Schaltbare 3D-Strukturen aus Flüssigkristallen
Kombination mit Elastomeren ermöglicht kontrolliert verformbare Oberflächen und kompakte Stellmotoren.
Piezokristalle, Hydrogele, Gedächtnismetalle – manche Werkstoffe ändern ihre Struktur reversibel unter dem Einfluss von Strom, Licht oder Wärme. Einen weiteren Materialtyp für schaltbare 3D-Strukturen haben nun Wissenschaftler des US Air Force Research Laboratory genauer untersucht. Sie kombinierten herkömmliche Flüssigkristalle mit Elastomeren, die empfindlich auf Wärme reagierten. So erhielten sie ein schaltbares Flüssigkristall-Gummi, das in Zukunft für eine kontrollierbare Strukturierung etwa von Tragflächen, für Roboter oder als winziger Aktuator genutzt werden könnte.
Abb.: 3D-Struktur aus Flüssigkristall-Gummi (unten) hebt eine vielfach schwerere Glasplatte an. (Bild: AFRL)

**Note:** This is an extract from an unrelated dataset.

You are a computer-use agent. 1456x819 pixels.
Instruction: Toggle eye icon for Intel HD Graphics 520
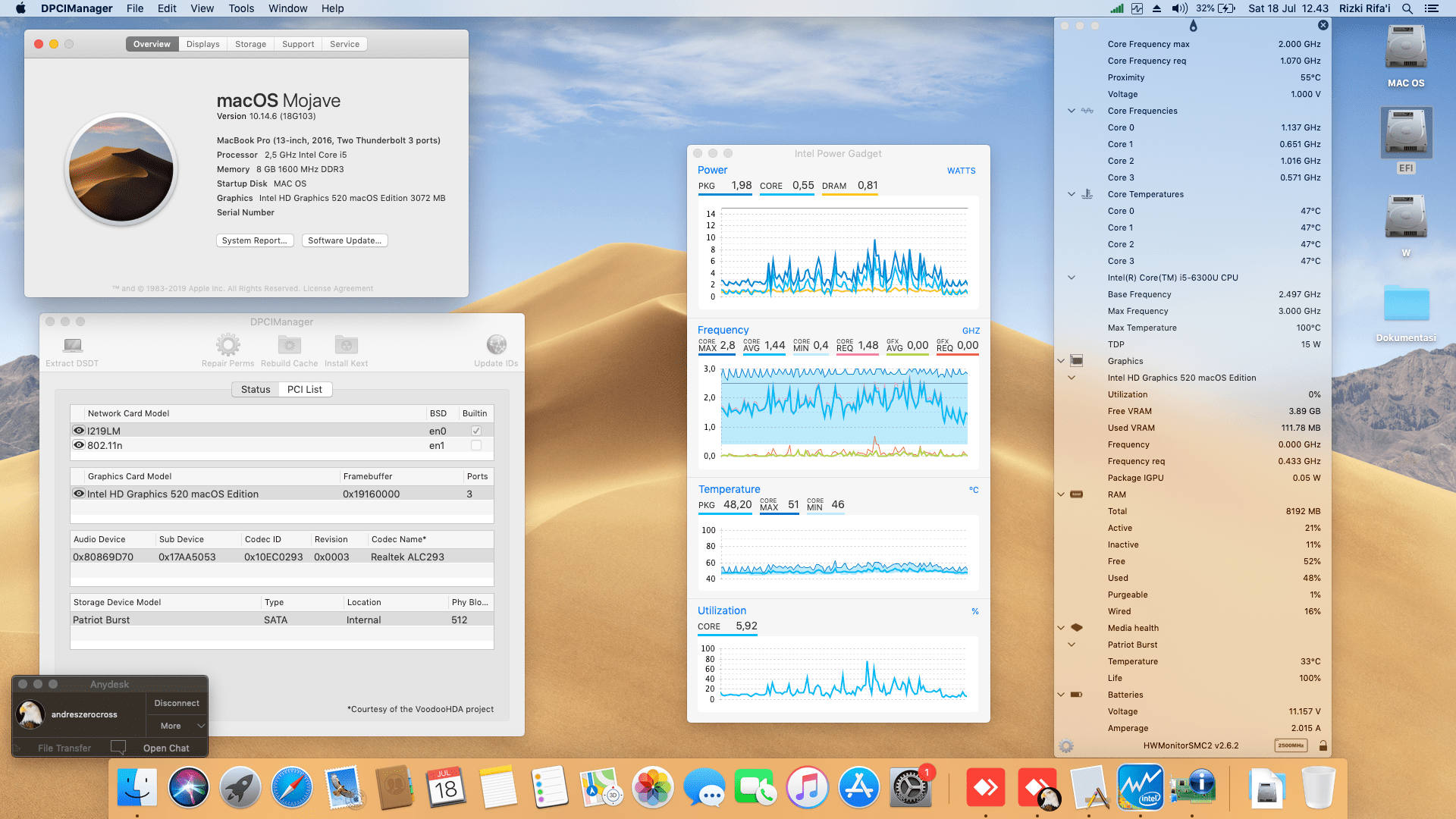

„Flüssigkristall-Elastomere zeigen eine einzigartig große Verformung unter Wärmezufuhr, die viel größer ist als bei konventionellen Materialien“, sagt Timothy White, der Leiter der Forschergruppe. Um diese Vorteile zu nutzen, verknüpfte er mit seinen Kollegen handelsübliche Flüssigkristalle mit flexiblen Polyaminoester-Molekülen. Diese verteilten die Forscher gleichmäßig auf einer Fläche, die sie zuvor unter Einsatz eines Lasers mit flachen geometrischen Mustern versehen hatten. Entsprechend dieser Muster ordneten sich die Flüssigkristall-Elastomore – kurz LCE für „liquid crystal elastomere“ - zu einem 50 Millionstel Meter dünnen Film an.
Abb.: Mit zunehmender Temperatur formt sich aus einem flachen Film eine komplexe, dreidimensionale Struktur aus Flüssigkristall-Gummi. (Bild: AFRL)
Auf bis zu 175 Grad Celsius aufgeheizt, wölbte sich aus dem dünnen LCE-Film schnell eine kantige, dreidimensionale Struktur auf. Diese war etwa hundertmal dicker als der ursprüngliche Film. Bei dieser Verformung konnten sogar kleine Lasten, die fast 150-mal schwerer waren als der LCE-Film, angehoben werden. Dabei ermittelten die Forscher eine Arbeitskapazität von 2,6 Joule pro Kilogramm. Diese ermöglichte mechanische Bewegungen mit einer vergleichbaren Kraft wie bei Piezoaktuatoren. Wieder auf Raumtemperatur abgekühlt sank die Struktur vollständig in sich zusammen. Diese schaltbare Verformung konnten die Wissenschaftler etwa hundertmal wiederholen, ohne dass Veränderungen an der 3D-Struktur erkennbar waren.
Um verschiedene komplexe 3D-Strukturen aus Flüssigkristall-Gummi zu ermöglichen, variierten die Wissenschaftlich die flachen geometrischen Vorläufer-Muster, an denen sich die LCE-Moleküle ausrichten konnten. „Diese Muster für die Anordnung von Flüssigkristall-Elastomeren gibt uns eine Kontrolle über die räumliche Struktur“, sagt White. So gelang es der Forschergruppe, verwinkelte Origami-Strukturen zu erzeugen.
Mit dieser Eigenschaft könnte diese Materialklasse für schaltbare Verformungen von Flugzeugoberflächen, für Roboter oder wegen der relativ starken Ausdehnungskräfte als kompakte Aktuatoren genutzt werden. Vor einer Anwendung will White noch Flüssigkristall-Elastomere entwickelt, die auch auf andere Stimulatoren wie Licht oder Strompulse statt auf Wärme reagieren. Parallel könnte die Kombination von Flüssigkristallen mit weiteren Polymeren sinnvoll sein, um möglichst widerstandsfähige Strukturen zu erhalten.